El tema no es si uno está a favor o en contra de la pena de muerte. Eso es secundario. El tema es que no es éticamente aceptable que los políticos pretendan capitalizar para su beneficio la indignación popular por los horribles asesinatos de niñas ocurridos en días recientes. Es obvio que lo hacen para ganar simpatías y de paso desviar la atención de sus siniestros proyectos. Y lo hacen sin sentir ni la mínima pena por quienes sufren de esta infame violencia. Me extraña de verdad que el presidente Giammattei surja con esa propuesta de reevaluar la pena de muerte en esta coyuntura. Lo hubiese visto normal en Jimmy Morales. Pero no en él.
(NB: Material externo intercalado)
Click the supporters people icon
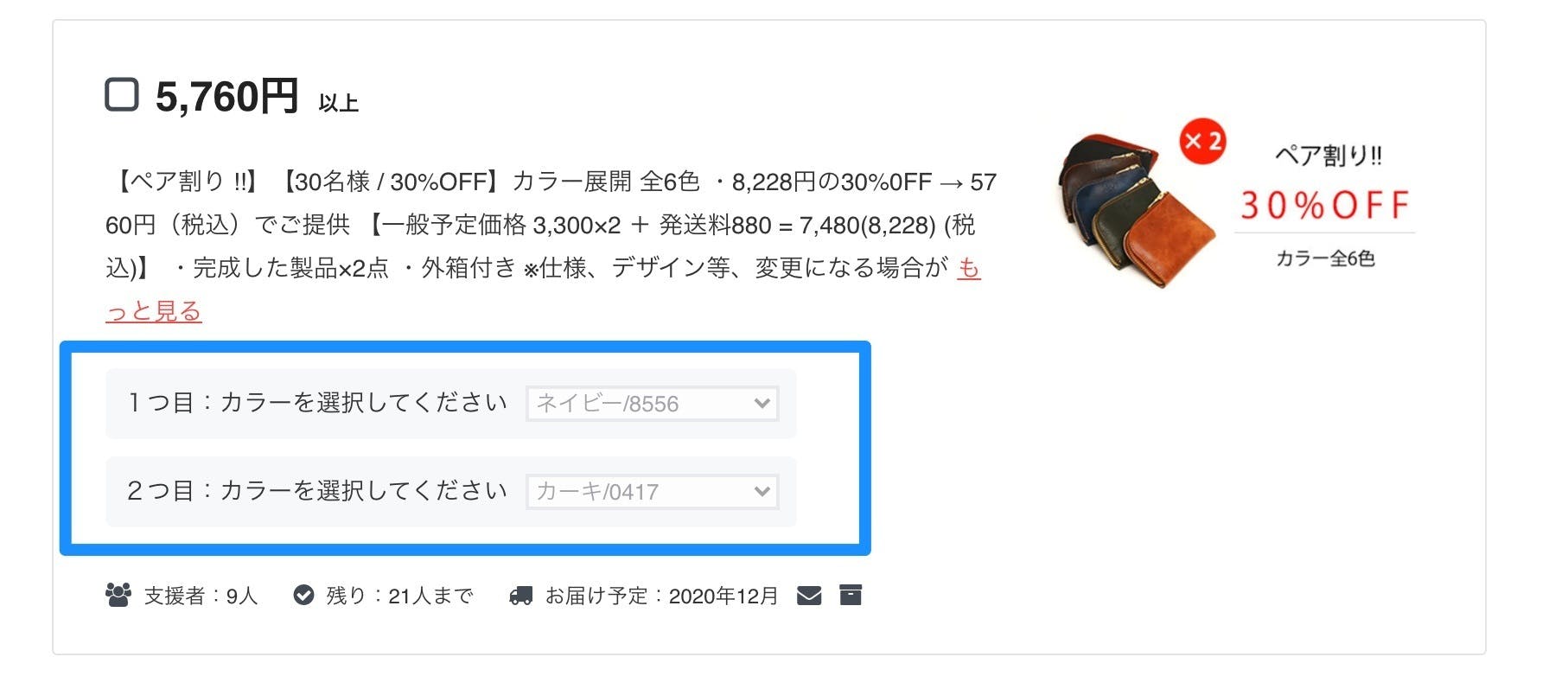Screen dimensions: 1568x676 pyautogui.click(x=118, y=596)
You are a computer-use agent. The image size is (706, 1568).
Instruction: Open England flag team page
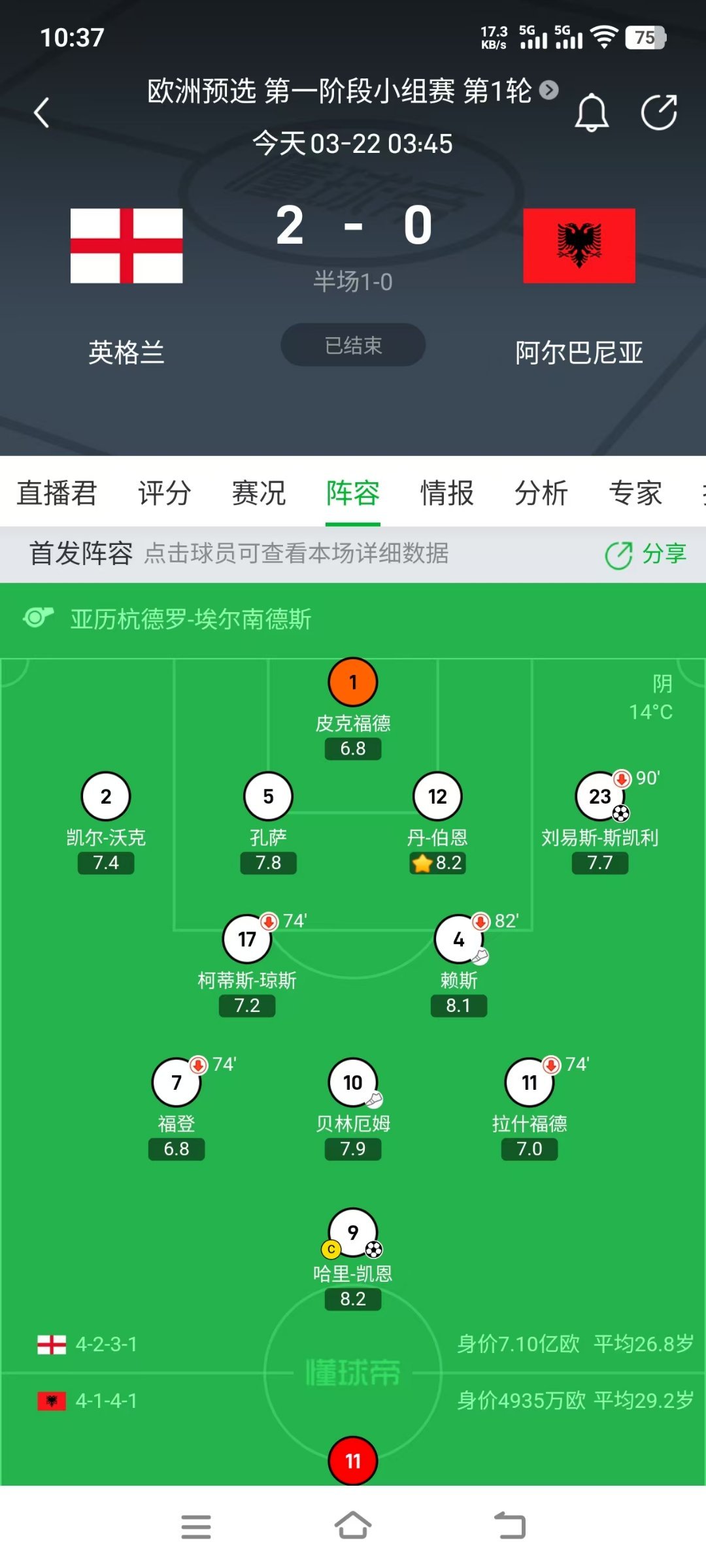126,246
Incluso después de los desmanes impunes de las fuerzas policiales durante las manifestaciones de noviembre, espero de sus ejecutorias algo más que un gastado recurso populista. Aquí, hablar de la pena capital es endulzarle los oídos a infinidad de gente. Y hacerlo siempre ha sido oportunista. Sobre todo cuando mezclan mañosamente el argumento de que los derechos humanos solo protegen a los delincuentes. Pensaba que ese ya era un discurso superado. Me equivoqué. Innumerables candidatos, y siempre los peores, incluyen en su repertorio mostrarse duros con los asaltantes y los violadores, amenazándolos con la inyección letal. Esa es de las demagogias más baratas que existen. Y también de las que de modo más ruin manipulan el entendible rechazo de la población contra maleantes y matones que, conscientes de las debilidades de la justicia, operan a sus anchas diariamente.
Los mismos políticos que fruncen el ceño y ponen cara de bravos al declararse “defensores del pueblo”, blandiendo la espada de la pena de muerte, son muy poco efectivos cuando les toca enfrentar a los que le arruinan la vida a millones con sus negocios turbios. Hablo de aquellos que dejan sin medicinas a los hospitales o sin pupitres a los niños. O de los que construyen puentes donde no hay río o cobran jugosos sobornos para “no ver” el paso de mercancías ilegales por aduanas o rutas abiertas.
Esos mismos políticos que se envalentonan en tarima contra las pandillas y los maleantes se tornan blandos y comprensivos con los que cometen grandes fechorías a su alrededor. Ahí exigen la presunción de inocencia y el debido proceso, y hasta se quejan de lo que describen como “linchamientos mediáticos”, cuando los titulares hacen noticia de los prófugos o de los antejuiciados. Me encantaría saber qué haría la mayoría de diputados que proclama su apoyo a la pena capital si esta se aplicara a los corruptos. No me cabe la menor duda de que, en ese caso, no la respaldarían. Porque no les conviene ni a ellos ni a sus socios.
Por ello insisto en que el tema no es si se está a favor o en contra de la pena de muerte. La desaparición y el posterior asesinato de Sharon Figueroa Arriaza son acciones abominables. Sobre los autores de semejante crimen debe caer todo el peso de la ley. Y el dolor de la familia de esta niña merece el absoluto respeto, especialmente de parte de las autoridades. Es propiciando una justicia pronta y cumplida como pueden combatirse estos execrables hechos de violencia, no con “globitos” demagógicos.
Si el presidente Giammattei quiere recuperar terreno y realmente dar esperanzas de que podemos acabar con la barbarie y la corrupción, la mesa la tiene puesta: Que designe a dos magistrados intachables e independientes para la Corte de Constitucionalidad. Los mejores posibles. No para agradar a la derecha ni para quedar bien con la izquierda, sino para situarse del lado correcto. El aplauso para él sería atronador.
Incluso en la tan lejana y a la vez tan cercana Washington, donde su presidencia también se está jugando buena parte de la precaria gobernabilidad que aún queda. Si no me cree a mí, que le pregunte a Antony Blinken. En realidad, basta con que lea sus comunicados de prensa. Ahí está todo.